- SOURCE DOCUMENT:
= Beginning of Section =

Golden Retriever Gives Boy With FAS a New Lease on Life | Hillman Foundation

Clear It With Sidney

The best of the week’s news by Lindsay Beyerstein

Golden Retriever Gives Boy With FAS a New Lease on Life

The New York Times Magazine has a feature about how a service dog transformed the life of a boy with severe fetal alcohol syndrome. Chancer the golden retriever started life as an ordinary pet, that is, before his adoptive family got tired of him. Chancer got a fresh start as a service animal for a 13-year-old boy named Iyal who suffers from debilitating rages and tantrums.

Chancer is trained to disrupt tantrums by distracting Iyal before his rages get out of control.

Since Chancer came into his life, Iyal has made remarkable cognitive and emotional progress:

 

The science behind Iyal’s cognitive leaps is still in its infancy. Alan M. Beck, the director of the Center for the Human-Animal Bond at Purdue University’s College of Veterinary Medicine, is among those intrigued by it. “There is a real bond between children and animals,” he told me. “The younger the child, the greater the suspension of disbelief about what an animal understands or doesn’t understand.” According to Beck, more than 70 percent of children confide in their dogs, and 48 percent of adults do. “The absolutely nonjudgmental responses from animals are especially important to children,” he says. “If your child with F.A.S.D. starts to misbehave, your face may show disapproval, but the dog doesn’t show disapproval. The performance anxiety this child may feel all the time is absent when he’s with his dog. Suddenly he’s relaxed, he’s with a peer who doesn’t criticize him.”

= End of Section =

- SOURCE MATERIAL:
= Beginning of Section =

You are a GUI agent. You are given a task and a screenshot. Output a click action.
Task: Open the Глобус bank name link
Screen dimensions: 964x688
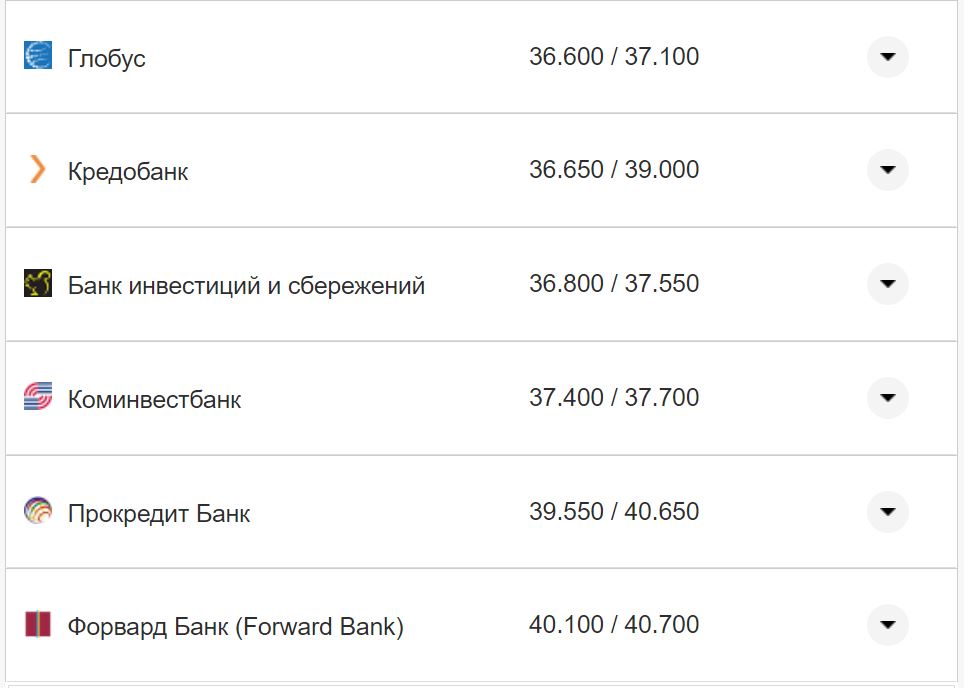107,58
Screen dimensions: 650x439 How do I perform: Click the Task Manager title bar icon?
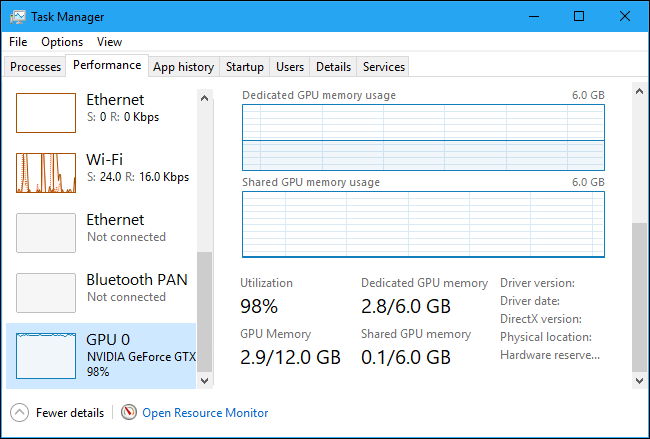(x=18, y=17)
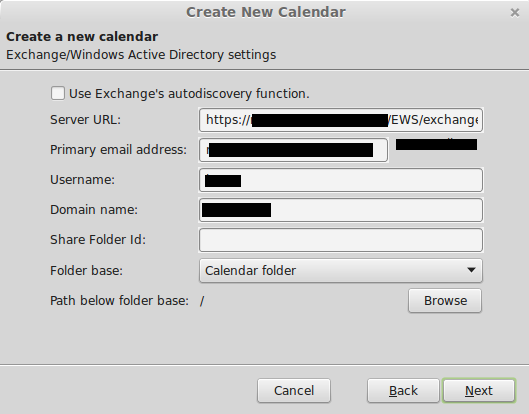This screenshot has height=414, width=529.
Task: Click the autodiscovery function label text
Action: [x=189, y=94]
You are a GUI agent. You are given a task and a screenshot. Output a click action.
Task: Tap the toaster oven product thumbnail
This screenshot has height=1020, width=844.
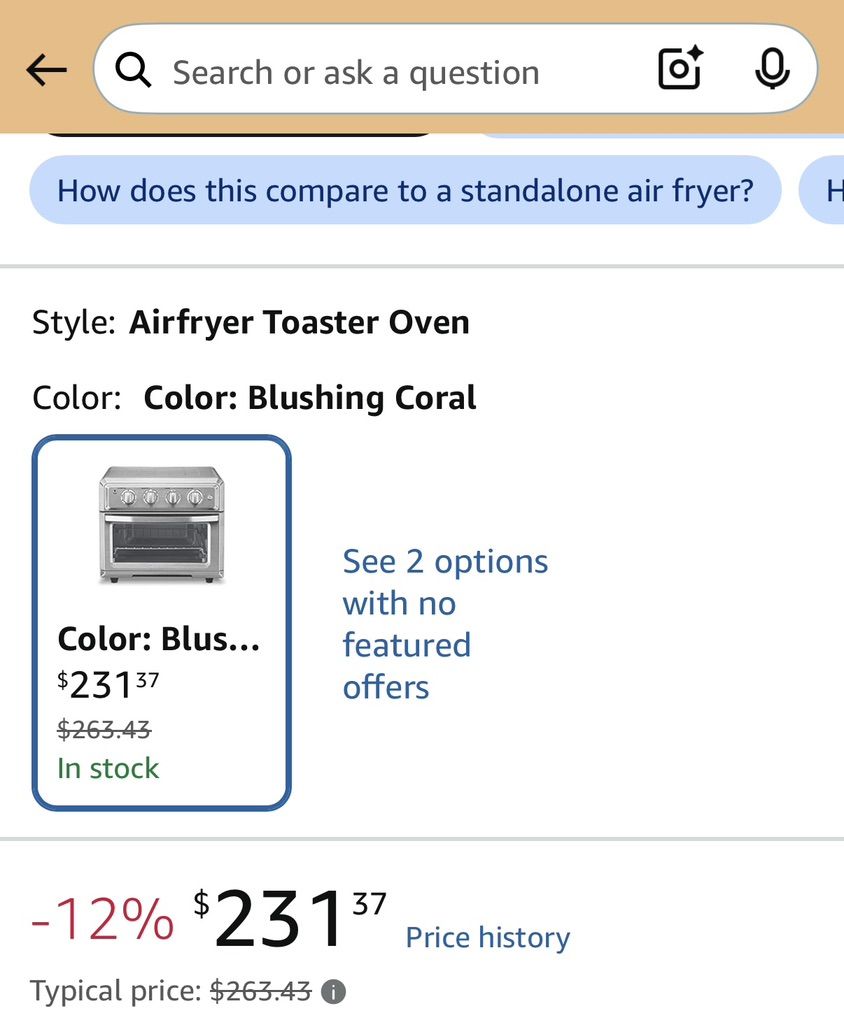click(x=161, y=524)
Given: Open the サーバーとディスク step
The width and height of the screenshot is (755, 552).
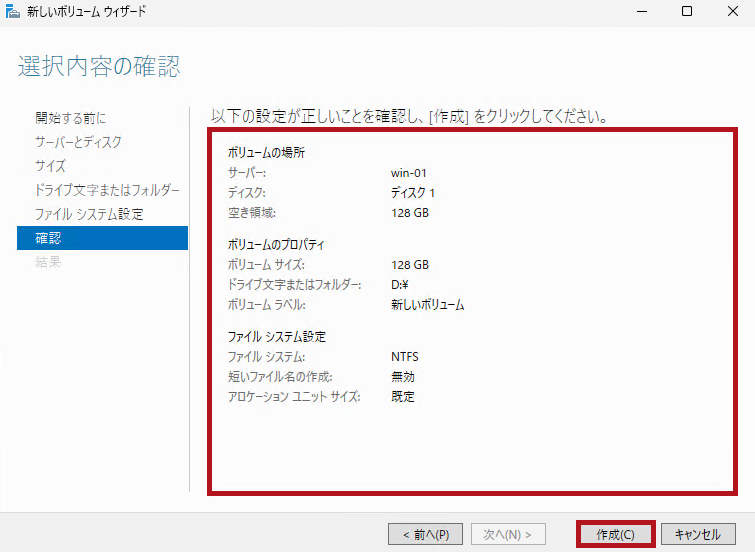Looking at the screenshot, I should 78,142.
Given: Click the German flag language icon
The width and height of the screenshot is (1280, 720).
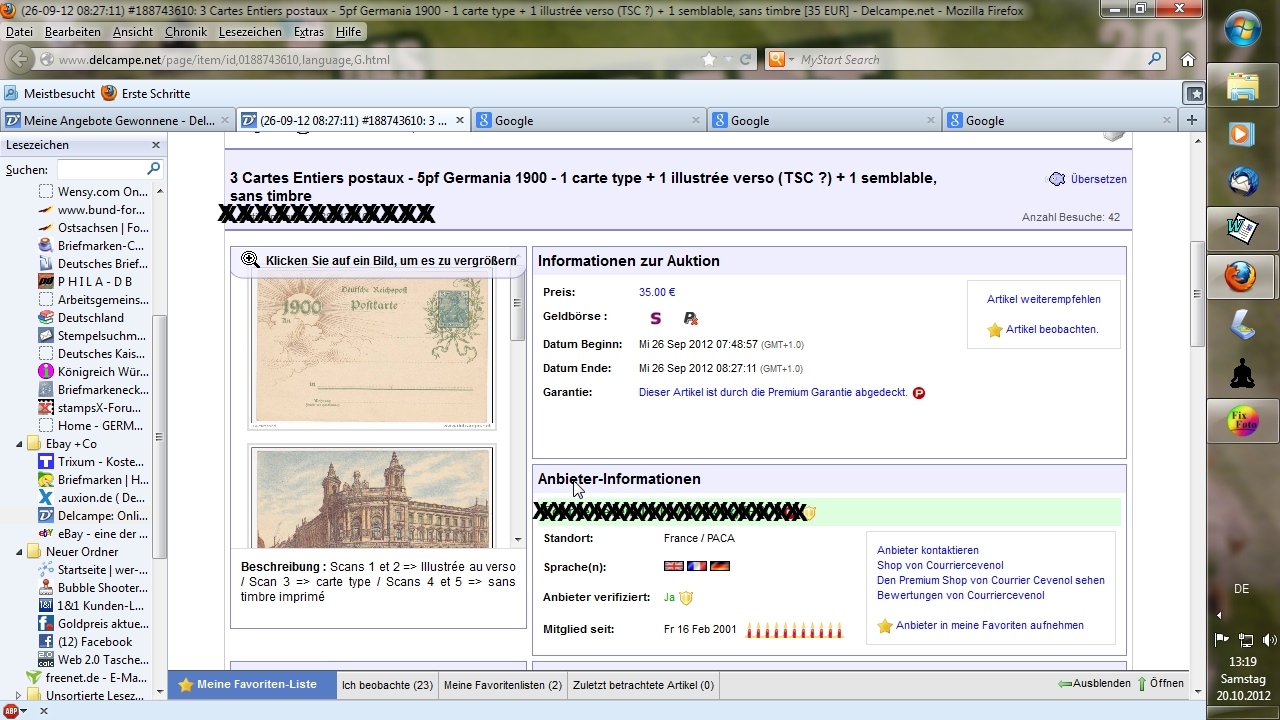Looking at the screenshot, I should point(719,566).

= End of Section =

- STUDY QUESTIONS:
- A) According to the text about the service dog and the boy with fetal alcohol syndrome, what percentage of adults confide in their dogs?
- B) Carry on the text about the service dog and the boy with fetal alcohol syndrome from its final sentence.

- EXPECTED OUTPUTS:
- A) 48 percent

- B)
The hypothesis is that the sudden drop in Iyal’s anxiety level — the sudden decrease in his hypervigilance, the lowering of his cortisol level and the disarming of the fight-flight physiology — frees up cognitive energy that he can use for thought and speech. “A child with a disability feels freer not to suppress his ideas and behaviors when he’s with his dog,” Beck says. “There’s a level of trust and confidentiality he has with no one else. And it’s a good choice: the dog is his true confidant and friend.”